Contingency Target 2 - First set of credentials found in Google search engine entry (above, redacted in red) vs. hosts/networks where employees/clients/customers have stated/hinted credentials are used and they have no plans of fixing their dependence on them…use these credentials against hosts where the other confirmed credentials have failed (these may have been networks identified using the data contained in employee email signatures and any other clues that may have been included in emails contained in this thread).
Contingency Target 3 - First set of credentials found in Google search engine entry (above, redacted in red) vs. hosts/networks where employees/clients/customers have stated/hinted credentials are used and they plan on remediating the issue, but they have not begun this process…use these credentials against hosts where the other confirmed credentials have failed (these may have been networks identified using the data contained in employee email signatures and any other clues that may have been included in emails contained in this thread).
Other resources/advantages present in the layers of “Other related posts”:
Reading all of the emails in this thread may present opportunities to improve the probability of successful social engineering attacks.
For instance, if messages became heated between two participants in this thread, we could fashion a social engineering attack leveraging sentiments like “you were right, I found this document (really a malicious attachment). I apologize…” or “I looked into it for you and I think I found a solution, which I attached (really a malicious attachment)”.
An attack of this type could be made especially potent given our access to both the thread and archived e-mails.
The archive is likely to include a wealth of materials that could help us impersonate the target company’s employees (or even it’s clients/customers) through studying (and then mimicking) idiosyncrasies like: individual word choices, the layout of their writing, habitual spelling mistakes, favored expressions, the aesthetics conveyed by individual email signatures, changes of demeanor between interactions with different employees (or different clients/customers for that matter) and quotes used in their e-mails, all garnished by details like the company privacy disclosure.

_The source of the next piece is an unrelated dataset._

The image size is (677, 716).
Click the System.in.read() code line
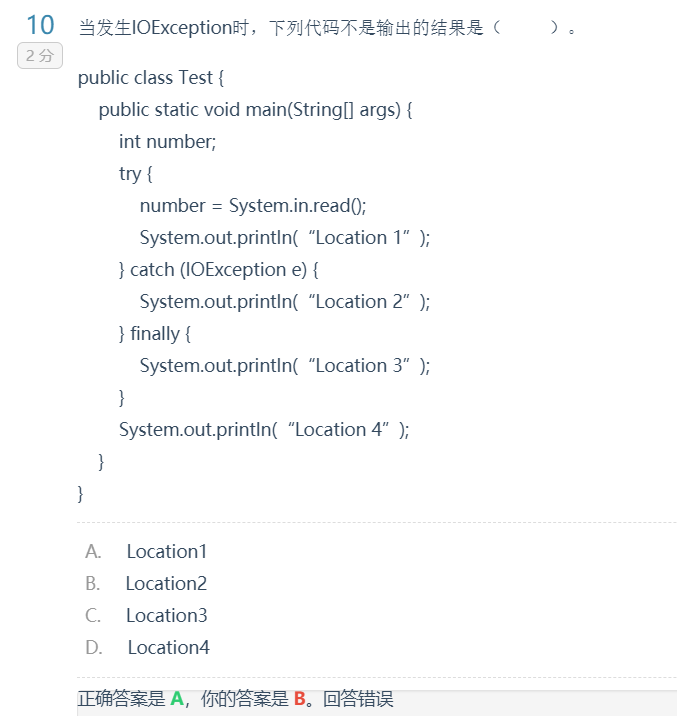pos(253,206)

While the archived emails likely lack some of the aesthetic qualities of the company’s emails, these can be learned/mimicked by searching the web for images of company emails, signing up for company resources via temporary email (with Guerilla Mail perhaps) that are available to anyone (such as promotional materials or employment opportunities).
At the time of this engagement, the email addresses contained in this thread were only dated days/weeks before the beginning of the engagement.
This gave me the opportunity to use tooling like Spiderfoot or Pwned (which queries Have I been Pwned?) to locate any of the emails in the thread that had been included in a credentials dump recent to the start of the engagement.
If Spiderfoot stated that any of the emails in the thread were associated with or used to create external accounts on other sites, it may be worth seeing if any of those sites had recent dumps associated with them as well.
If any of the target’s employees/customers/clients had credentials in these dumps, there is always the chance they are reusing passwords between accounts…this could translate to taking creds from a recent dump and using those credentials to access an employee’s/client’s/customer’s corporate email account.
It’s always possible that by using dumped credentials to access other accounts belonging to an employee/customer/client that we could eventually gain access to a internal corporate account .
Perhaps the account is linked to or contains intelligence/data that grants us access to an internal corporate account (for instance, I have found corporate email credentials saved in the “Drafts” folder of other external email accounts).